On 01.03.2019 11:53, Stefan Sperling wrote:
> On Thu, Feb 28, 2019 at 10:44:25PM +0100, Denis Excoffier wrote:
>> Hello,
>>
>> The situation of the replacement of a directory by a circular symlink
>> generates an XML fragment which is invalid, hence triggers a failure
>> within the calling system. See hereafter the recipe.
>>
>> Starting from a clean folder, do the following:
>>
>> % svn mkdir 1
>> A 1
>> % rmdir 1
>> % ln -s 1 1
>> % touch 2
>> % svn status --xml
>> <?xml version="1.0" encoding="UTF-8"?>
>> <status>
>> <target
>> path=".">
>> <entry
>> path="1">
>> <wc-status
>> item="obstructed"
>> revision="-1"
>> props="none">
>> </wc-status>
>> </entry>
>> svn: E000062: Can't open directory '/Users/dexco/svntest/svn/1': Too many levels of symbolic links
>> %
>>
>> There is a missing end tag for <target> and <status>.
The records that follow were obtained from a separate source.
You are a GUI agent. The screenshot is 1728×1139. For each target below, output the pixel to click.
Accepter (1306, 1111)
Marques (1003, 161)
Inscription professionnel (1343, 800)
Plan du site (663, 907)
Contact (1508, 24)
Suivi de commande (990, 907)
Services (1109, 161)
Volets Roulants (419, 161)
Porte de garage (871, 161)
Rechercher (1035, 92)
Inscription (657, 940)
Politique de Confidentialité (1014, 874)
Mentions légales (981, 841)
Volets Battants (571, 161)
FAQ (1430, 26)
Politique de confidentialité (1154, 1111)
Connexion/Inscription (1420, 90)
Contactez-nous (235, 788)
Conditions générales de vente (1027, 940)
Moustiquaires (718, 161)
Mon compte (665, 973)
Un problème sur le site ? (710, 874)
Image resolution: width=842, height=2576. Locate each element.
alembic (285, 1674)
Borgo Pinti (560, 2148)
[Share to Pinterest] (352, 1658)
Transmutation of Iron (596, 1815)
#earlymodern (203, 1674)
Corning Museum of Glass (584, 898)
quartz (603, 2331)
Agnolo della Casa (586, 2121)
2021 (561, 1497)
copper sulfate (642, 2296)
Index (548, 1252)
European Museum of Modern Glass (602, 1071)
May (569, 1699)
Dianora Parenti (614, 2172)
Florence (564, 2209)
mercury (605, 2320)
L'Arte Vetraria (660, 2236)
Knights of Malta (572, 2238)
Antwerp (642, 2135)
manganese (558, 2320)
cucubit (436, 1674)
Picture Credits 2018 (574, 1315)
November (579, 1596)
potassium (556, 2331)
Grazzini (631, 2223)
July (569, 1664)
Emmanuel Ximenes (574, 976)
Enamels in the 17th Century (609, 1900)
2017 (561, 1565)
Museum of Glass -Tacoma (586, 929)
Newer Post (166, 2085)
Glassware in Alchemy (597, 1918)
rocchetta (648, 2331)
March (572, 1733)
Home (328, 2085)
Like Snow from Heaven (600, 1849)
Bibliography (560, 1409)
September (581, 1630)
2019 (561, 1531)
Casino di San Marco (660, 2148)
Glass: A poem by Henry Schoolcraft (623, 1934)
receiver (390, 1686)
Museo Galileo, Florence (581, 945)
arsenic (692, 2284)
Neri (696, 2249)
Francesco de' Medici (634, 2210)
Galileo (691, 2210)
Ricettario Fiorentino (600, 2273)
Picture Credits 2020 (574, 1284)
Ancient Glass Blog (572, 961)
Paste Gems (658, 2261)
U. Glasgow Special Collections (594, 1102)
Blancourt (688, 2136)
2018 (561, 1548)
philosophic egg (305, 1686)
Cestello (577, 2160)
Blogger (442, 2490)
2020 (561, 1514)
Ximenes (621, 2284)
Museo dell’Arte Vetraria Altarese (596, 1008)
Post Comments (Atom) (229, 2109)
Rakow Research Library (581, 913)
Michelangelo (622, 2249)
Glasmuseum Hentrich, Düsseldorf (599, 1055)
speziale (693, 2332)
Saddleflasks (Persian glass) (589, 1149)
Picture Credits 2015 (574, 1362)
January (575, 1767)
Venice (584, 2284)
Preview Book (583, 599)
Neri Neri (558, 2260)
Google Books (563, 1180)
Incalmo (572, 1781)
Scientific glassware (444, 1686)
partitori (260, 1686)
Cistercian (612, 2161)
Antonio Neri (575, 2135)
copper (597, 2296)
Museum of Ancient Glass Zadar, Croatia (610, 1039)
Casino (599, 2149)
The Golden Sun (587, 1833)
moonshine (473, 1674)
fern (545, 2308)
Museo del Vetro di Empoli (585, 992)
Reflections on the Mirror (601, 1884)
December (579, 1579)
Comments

>> Another issue is missing output: path '2' is not listed.
>>
>> The correction of these issues will be much appreciated (i use 1.11.1).
>>
>> Regards,
>>
>> Denis Excoffier.
> Hi Denis,
>
> This problem is not specific to symbolic links.
> There are quite a few cases where --xml produces invalid XML
> when it runs into some kind of error. Perhaps the command
> line client should be fixed to close open XML tags when an
> error occurs, though this also risks people or scripts not
> noticing such errors.
>
> I suppose that, ideally, our XML output would embed errors
> inside the XML stream in a well-defined manner, as well as
> printing errors on stderr.
>
> So fixing this would require some non-trivial amount of effort.
> Would you have time and skills to work on this issue?
My advice is to leave well enough alone. Any callers of our tools
_should_ check the exit code before assuming that the output is valid.
Just streaming the output through a SAX parser isn't the best strategy.